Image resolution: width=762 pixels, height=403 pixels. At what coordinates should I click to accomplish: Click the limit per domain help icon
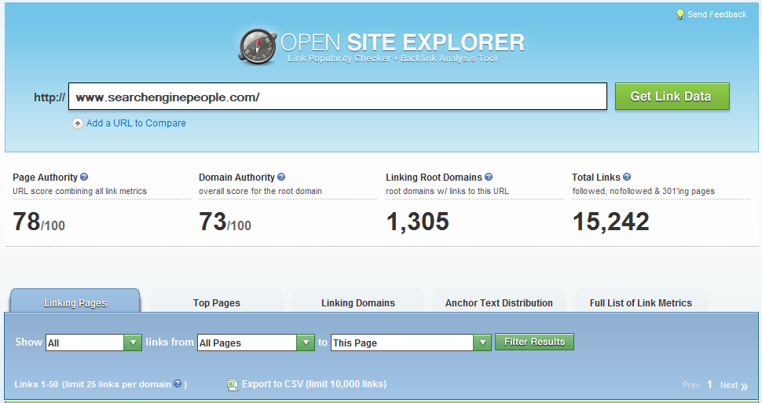[178, 384]
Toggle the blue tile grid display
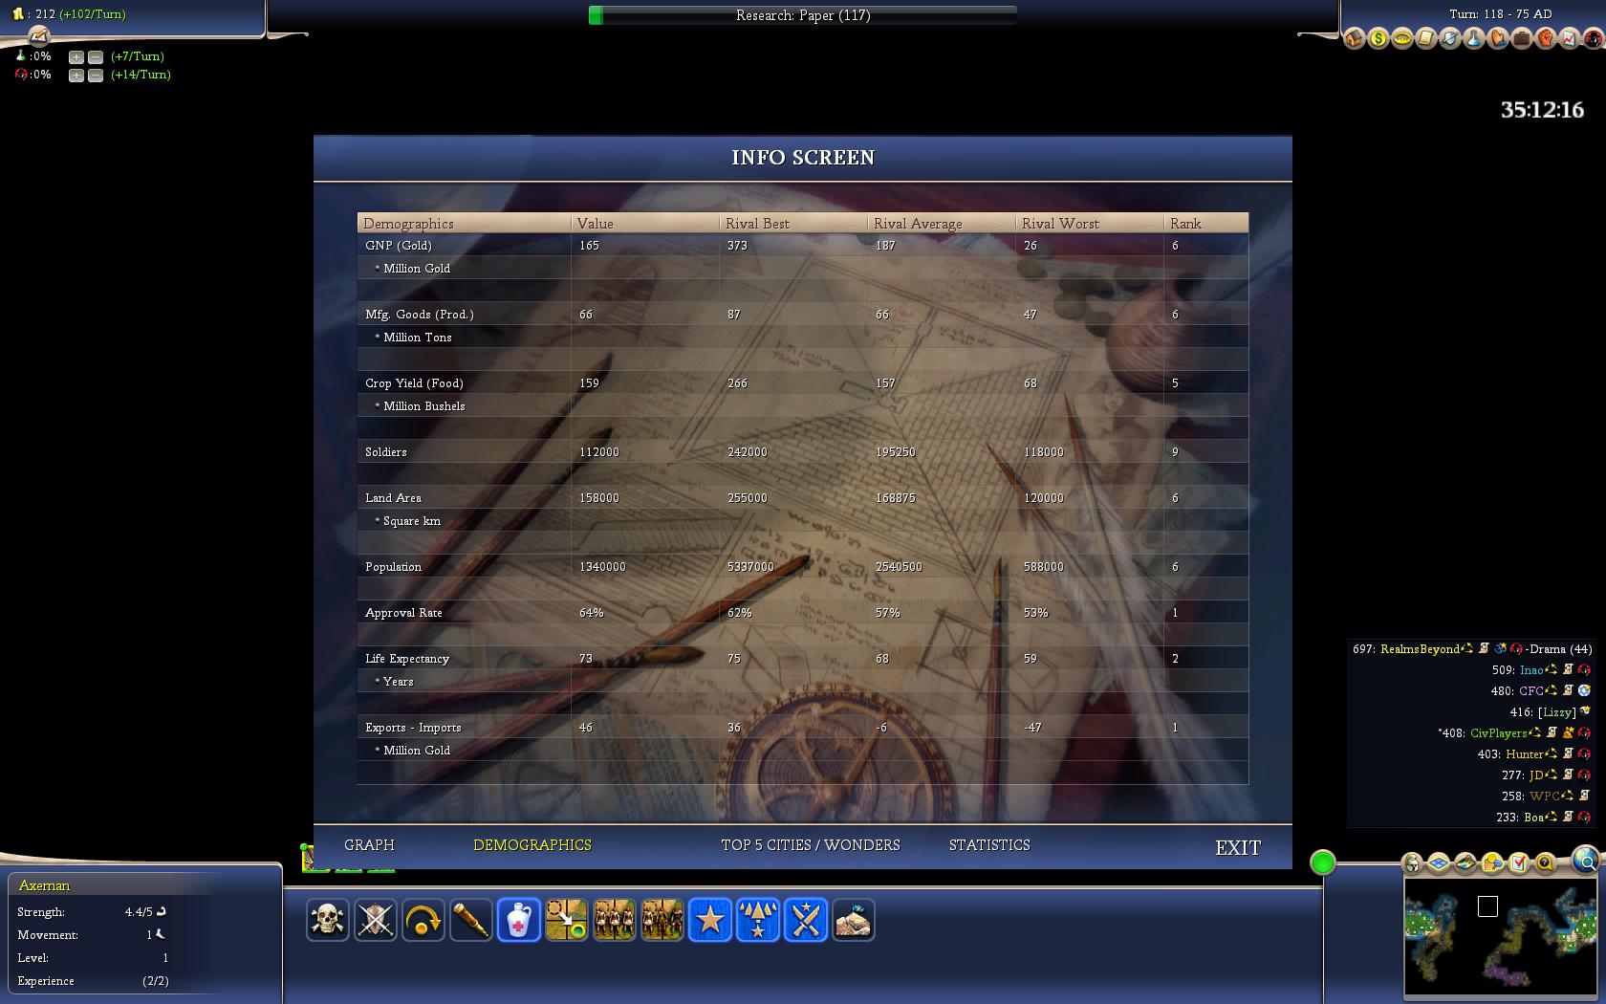This screenshot has width=1606, height=1004. pyautogui.click(x=1439, y=864)
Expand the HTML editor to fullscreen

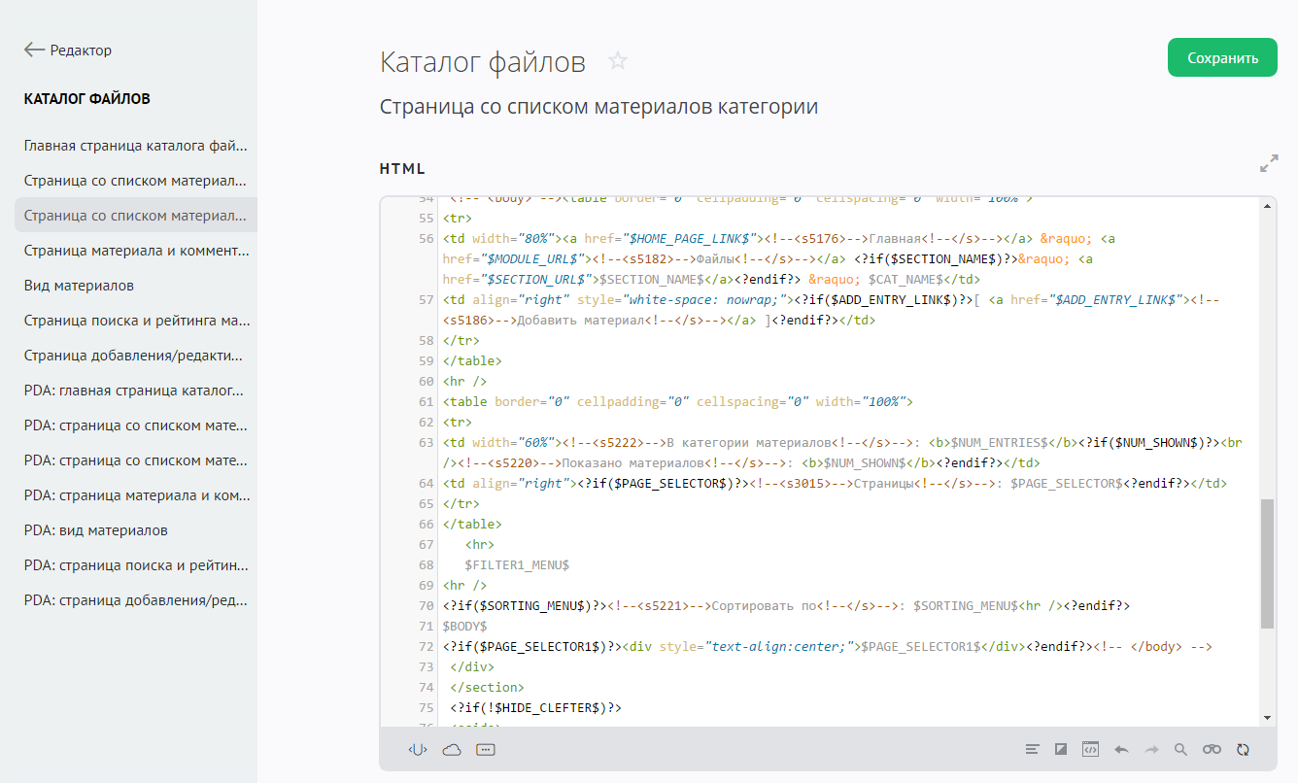pyautogui.click(x=1269, y=163)
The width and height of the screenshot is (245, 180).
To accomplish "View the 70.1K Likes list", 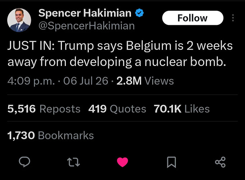I will [182, 109].

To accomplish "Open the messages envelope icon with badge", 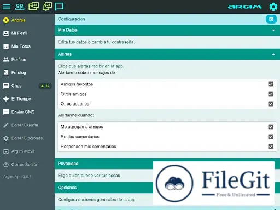I will (33, 7).

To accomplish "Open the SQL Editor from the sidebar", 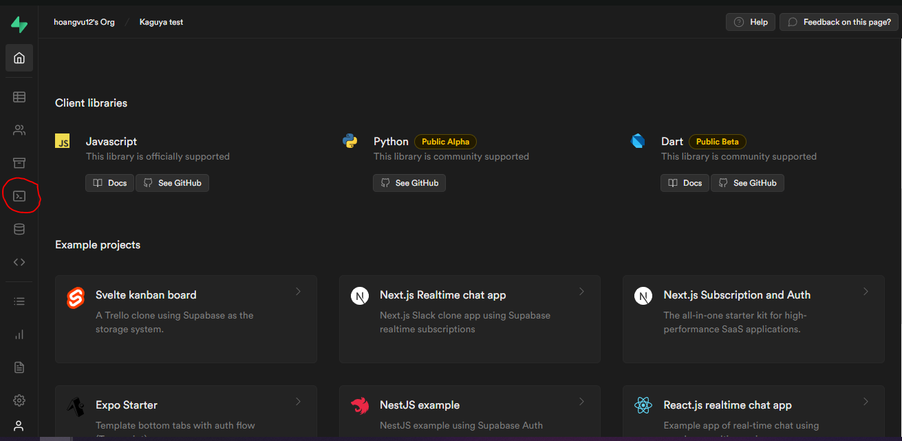I will (x=19, y=195).
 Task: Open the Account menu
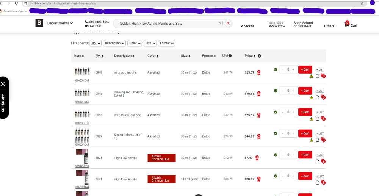click(x=277, y=26)
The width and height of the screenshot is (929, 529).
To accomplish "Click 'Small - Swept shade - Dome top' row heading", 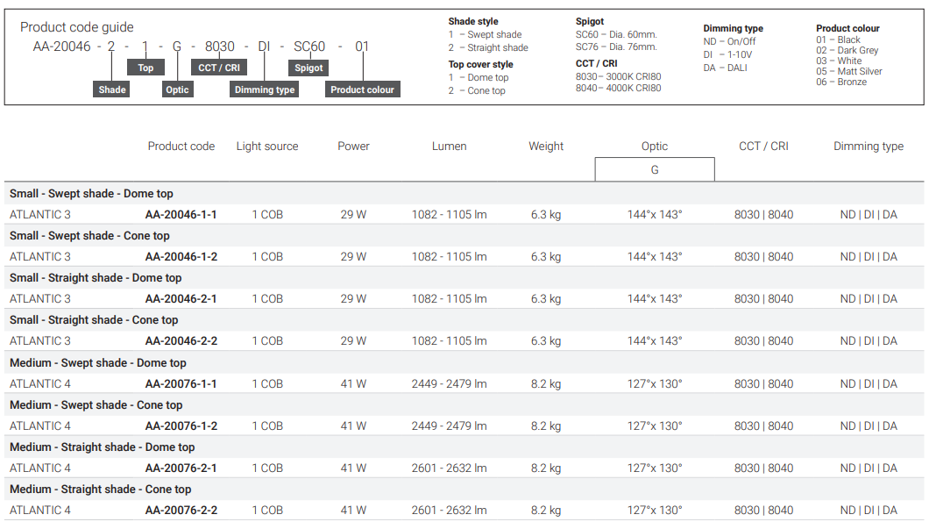I will pyautogui.click(x=91, y=194).
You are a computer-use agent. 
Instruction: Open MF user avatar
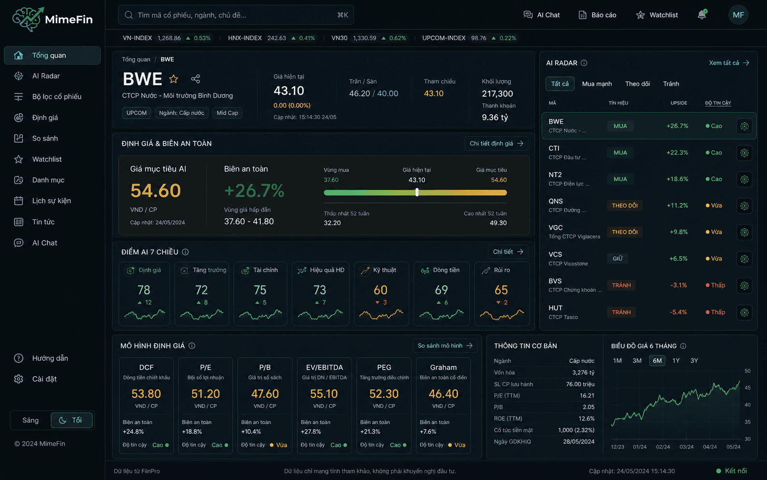pos(738,15)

# TASK PROMPT
Reproduce the data between the line holding "You are a computer-use agent." and the end, inclusive, swapping "avatar" for "profile picture" and leaving everything else unchanged. Omit the pictures from your answer.

# FINAL RESULT
You are a computer-use agent. 
Instruction: Open MF user profile picture
pos(738,15)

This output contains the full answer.